• _Source records_
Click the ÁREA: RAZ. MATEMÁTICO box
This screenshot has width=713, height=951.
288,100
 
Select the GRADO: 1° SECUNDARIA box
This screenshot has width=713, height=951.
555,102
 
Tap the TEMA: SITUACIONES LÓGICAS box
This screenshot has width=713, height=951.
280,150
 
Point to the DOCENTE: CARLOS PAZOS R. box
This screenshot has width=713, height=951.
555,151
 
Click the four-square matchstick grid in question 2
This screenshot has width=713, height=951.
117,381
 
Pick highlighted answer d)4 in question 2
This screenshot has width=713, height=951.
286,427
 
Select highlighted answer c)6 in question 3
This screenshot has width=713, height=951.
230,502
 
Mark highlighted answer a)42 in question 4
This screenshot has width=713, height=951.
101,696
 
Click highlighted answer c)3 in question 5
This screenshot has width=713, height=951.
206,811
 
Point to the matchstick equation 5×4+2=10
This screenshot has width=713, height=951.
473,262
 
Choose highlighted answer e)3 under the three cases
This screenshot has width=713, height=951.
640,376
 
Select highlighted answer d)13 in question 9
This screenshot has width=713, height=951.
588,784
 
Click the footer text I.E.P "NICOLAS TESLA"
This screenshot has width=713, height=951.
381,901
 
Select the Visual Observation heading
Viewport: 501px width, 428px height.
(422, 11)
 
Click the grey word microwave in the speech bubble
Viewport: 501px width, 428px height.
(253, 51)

• _Stated problem_
Turn all of the data above into a numbered list, one line per item, and drop the blank lines.

• _Final result_
1. Click the ÁREA: RAZ. MATEMÁTICO box
2. This screenshot has width=713, height=951.
3. 288,100
4. Select the GRADO: 1° SECUNDARIA box
5. This screenshot has width=713, height=951.
6. 555,102
7. Tap the TEMA: SITUACIONES LÓGICAS box
8. This screenshot has width=713, height=951.
9. 280,150
10. Point to the DOCENTE: CARLOS PAZOS R. box
11. This screenshot has width=713, height=951.
12. 555,151
13. Click the four-square matchstick grid in question 2
14. This screenshot has width=713, height=951.
15. 117,381
16. Pick highlighted answer d)4 in question 2
17. This screenshot has width=713, height=951.
18. 286,427
19. Select highlighted answer c)6 in question 3
20. This screenshot has width=713, height=951.
21. 230,502
22. Mark highlighted answer a)42 in question 4
23. This screenshot has width=713, height=951.
24. 101,696
25. Click highlighted answer c)3 in question 5
26. This screenshot has width=713, height=951.
27. 206,811
28. Point to the matchstick equation 5×4+2=10
29. This screenshot has width=713, height=951.
30. 473,262
31. Choose highlighted answer e)3 under the three cases
32. This screenshot has width=713, height=951.
33. 640,376
34. Select highlighted answer d)13 in question 9
35. This screenshot has width=713, height=951.
36. 588,784
37. Click the footer text I.E.P "NICOLAS TESLA"
38. This screenshot has width=713, height=951.
39. 381,901
40. Select the Visual Observation heading
41. Viewport: 501px width, 428px height.
42. (422, 11)
43. Click the grey word microwave in the speech bubble
44. Viewport: 501px width, 428px height.
45. (253, 51)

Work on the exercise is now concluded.